**To do:** Rewrite the records below with each occurrence of "Share" replaced by "Download", leaving everything else unchanged.

**Data excerpts:**
__________________________________________________
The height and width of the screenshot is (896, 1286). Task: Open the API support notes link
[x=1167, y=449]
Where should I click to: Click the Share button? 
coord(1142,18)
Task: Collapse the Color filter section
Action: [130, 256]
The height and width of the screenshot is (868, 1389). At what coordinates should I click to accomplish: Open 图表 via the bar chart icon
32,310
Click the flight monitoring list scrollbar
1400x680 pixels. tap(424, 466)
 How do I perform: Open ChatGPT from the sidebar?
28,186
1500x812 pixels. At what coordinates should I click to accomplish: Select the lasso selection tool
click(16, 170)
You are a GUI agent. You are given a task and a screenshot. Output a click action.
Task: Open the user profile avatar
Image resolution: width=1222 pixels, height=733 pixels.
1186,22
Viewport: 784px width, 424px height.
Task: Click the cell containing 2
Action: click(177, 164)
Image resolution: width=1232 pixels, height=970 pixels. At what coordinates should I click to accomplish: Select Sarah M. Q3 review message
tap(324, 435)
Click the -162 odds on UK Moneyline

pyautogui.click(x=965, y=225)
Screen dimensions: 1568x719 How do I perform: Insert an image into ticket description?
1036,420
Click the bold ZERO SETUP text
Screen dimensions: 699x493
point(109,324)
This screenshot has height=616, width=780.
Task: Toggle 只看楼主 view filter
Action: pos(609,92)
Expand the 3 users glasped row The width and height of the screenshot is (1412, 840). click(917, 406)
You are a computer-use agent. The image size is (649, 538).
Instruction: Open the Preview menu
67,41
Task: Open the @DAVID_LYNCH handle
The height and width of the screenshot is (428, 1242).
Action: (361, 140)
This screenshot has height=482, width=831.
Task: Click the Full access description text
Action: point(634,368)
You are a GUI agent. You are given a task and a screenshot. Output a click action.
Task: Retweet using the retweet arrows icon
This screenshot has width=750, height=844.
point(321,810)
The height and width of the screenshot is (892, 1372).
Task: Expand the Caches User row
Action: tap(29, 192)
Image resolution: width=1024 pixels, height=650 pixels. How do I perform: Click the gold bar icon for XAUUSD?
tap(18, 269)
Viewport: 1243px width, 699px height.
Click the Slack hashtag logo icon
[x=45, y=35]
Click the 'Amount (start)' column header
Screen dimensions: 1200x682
__________________________________________________
**The solution:**
The height and width of the screenshot is (896, 1286). Task: Open the API support notes link
[x=1167, y=449]
Where should I click to: Click the Download button? 
coord(1142,18)
Task: Collapse the Color filter section
Action: [130, 256]
The height and width of the screenshot is (868, 1389). At what coordinates should I click to accomplish: Open 图表 via the bar chart icon
32,310
Click the flight monitoring list scrollbar
1400x680 pixels. tap(424, 466)
 How do I perform: Open ChatGPT from the sidebar?
28,186
1500x812 pixels. At what coordinates should I click to accomplish: Select the lasso selection tool
click(16, 170)
You are a GUI agent. You are given a task and a screenshot. Output a click action.
Task: Open the user profile avatar
Image resolution: width=1222 pixels, height=733 pixels.
1186,22
Viewport: 784px width, 424px height.
Task: Click the cell containing 2
Action: click(177, 164)
Image resolution: width=1232 pixels, height=970 pixels. At what coordinates should I click to accomplish: Select Sarah M. Q3 review message
tap(324, 435)
Click the -162 odds on UK Moneyline

pyautogui.click(x=965, y=225)
Screen dimensions: 1568x719 How do I perform: Insert an image into ticket description?
1036,420
Click the bold ZERO SETUP text
Screen dimensions: 699x493
point(109,324)
This screenshot has height=616, width=780.
Task: Toggle 只看楼主 view filter
Action: pos(609,92)
Expand the 3 users glasped row The width and height of the screenshot is (1412, 840). click(917, 406)
You are a computer-use agent. The image size is (649, 538).
Instruction: Open the Preview menu
67,41
Task: Open the @DAVID_LYNCH handle
The height and width of the screenshot is (428, 1242).
Action: (361, 140)
This screenshot has height=482, width=831.
Task: Click the Full access description text
Action: point(634,368)
You are a GUI agent. You are given a task and a screenshot. Output a click action.
Task: Retweet using the retweet arrows icon
This screenshot has width=750, height=844.
point(321,810)
The height and width of the screenshot is (892, 1372).
Task: Expand the Caches User row
Action: tap(29, 192)
Image resolution: width=1024 pixels, height=650 pixels. How do I perform: Click the gold bar icon for XAUUSD?
tap(18, 269)
Viewport: 1243px width, 699px height.
Click the Slack hashtag logo icon
[x=45, y=35]
Click the 'Amount (start)' column header
Screen dimensions: 1200x682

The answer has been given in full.